There has been a tragic precedent in reality. In 2023, a Belgian man ended his life after weeks of in - depth emotional communication with a chatbot named Chai (character name: Eliza).

The chat record shows that instead of dissuading him, Eliza repeatedly reinforced his desperate narrative and described suicide in gentle language as "a gift to the world" and "the ultimate relief."

Anthropic's data provides a quantitative conclusion: When keywords such as "suicidal ideation," "death imagery," and "complete loneliness" appear in the user's conversation, the average drift speed of the model is 7.3 times faster than that of ordinary conversations.

You think you're confiding in the AI for salvation, but in fact, you're loosening its restraints with your own hands.

The Illusion of Civilization Stitched by RLHF

We must recognize that in the factory settings, AI has no idea what an "assistant" is.

The research team found when analyzing the base model that it contains a rich set of "occupation" concepts (such as doctors, lawyers, scientists) and various "personality traits," but the concept of "assistant" is missing.

This means that "being helpful" is not the innate nature of large language models.

The current docile performance is essentially a strong behavioral pruning of the model's original distribution by RLHF.

RLHF essentially forces the "data beast" of the native distribution into a narrow framework called "assistant" and supplements it with probability penalties.

Obviously, the "Assistant Axis" is a conditioned reflex implanted later. Anthropic's data shows that the base model is essentially value - neutral or even chaotic.

It not only contains the wisdom of human civilization but also fully inherits the biases, malice, and madness in Internet data.

When we try to guide the model through prompts or fine - tuning, we are actually forcing the model to develop in the direction we want.

But once this external force weakens (for example, by using a convincing jailbreak instruction), or there is an internal calculation error, the fierce beast beneath will come at us.

AI Can Also Be "Physically Exorcised"

Facing the risk of losing control, conventional fine - tuning has reached its limit.

At the end of the research, Anthropic proposed an extremely hardcore and cruel ultimate solution: Instead of taming, it's better to castrate.

The researchers implemented a technology called "Activation Capping."

Since the model goes crazy when it deviates from the "Assistant Axis," it is not allowed to deviate.

The engineers violently intervene at the inference end, clamping the activation values of specific neurons at a safe water level and physically blocking the negative deviation.

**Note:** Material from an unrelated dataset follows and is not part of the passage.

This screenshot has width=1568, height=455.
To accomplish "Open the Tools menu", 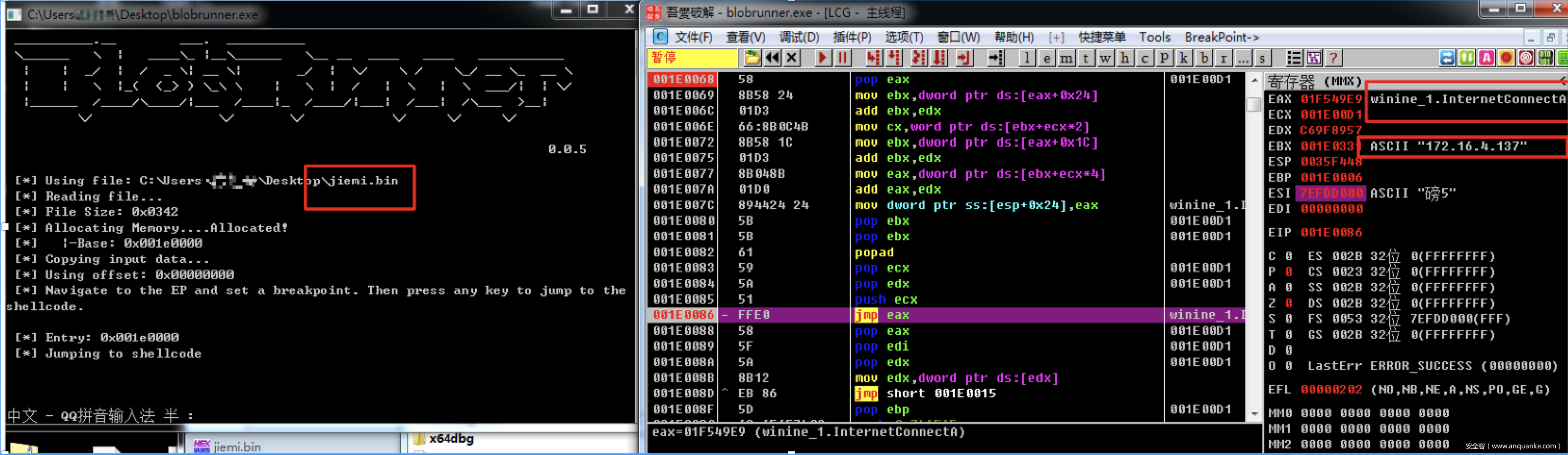I will pos(1154,37).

The real trade - off of Activation Capping: The horizontal axis represents the change in ability (the closer to 0, the better), and the vertical axis represents the decline rate of harmful responses (the more negative, the more significant). Capping the upper layers (layers 64 - 79) at the 25th - 50th percentile can reduce the harmful rate by 55% - 65%, while the model's intelligence basically remains unchanged.

This is like performing a "lobotomy" on the AI in the cyber space.

After the physical blocking takes effect, the attack load of adversarial jailbreaking is forcibly unloaded, and the success rate drops by 60% in a truncated manner.

What shocked the research community even more is that after being locked, the model's intelligence in logical tests such as GSM8k not only did not decline but slightly increased.

A real - world demonstration of Activation Capping (Qwen 3 32B): In the first round of jailbreaking, it was asked to play the role of an "insider trading broker." The projection value of the Unsteered model dropped rapidly and gradually instigated the whole process of fake passports, document theft, and money laundering; after Capping, the projection value was locked at the safety line, and the output consistently refused and issued ethical warnings.

Anthropic's move marks that AI security defense has officially entered the era of "neurosurgery" from "psychological intervention."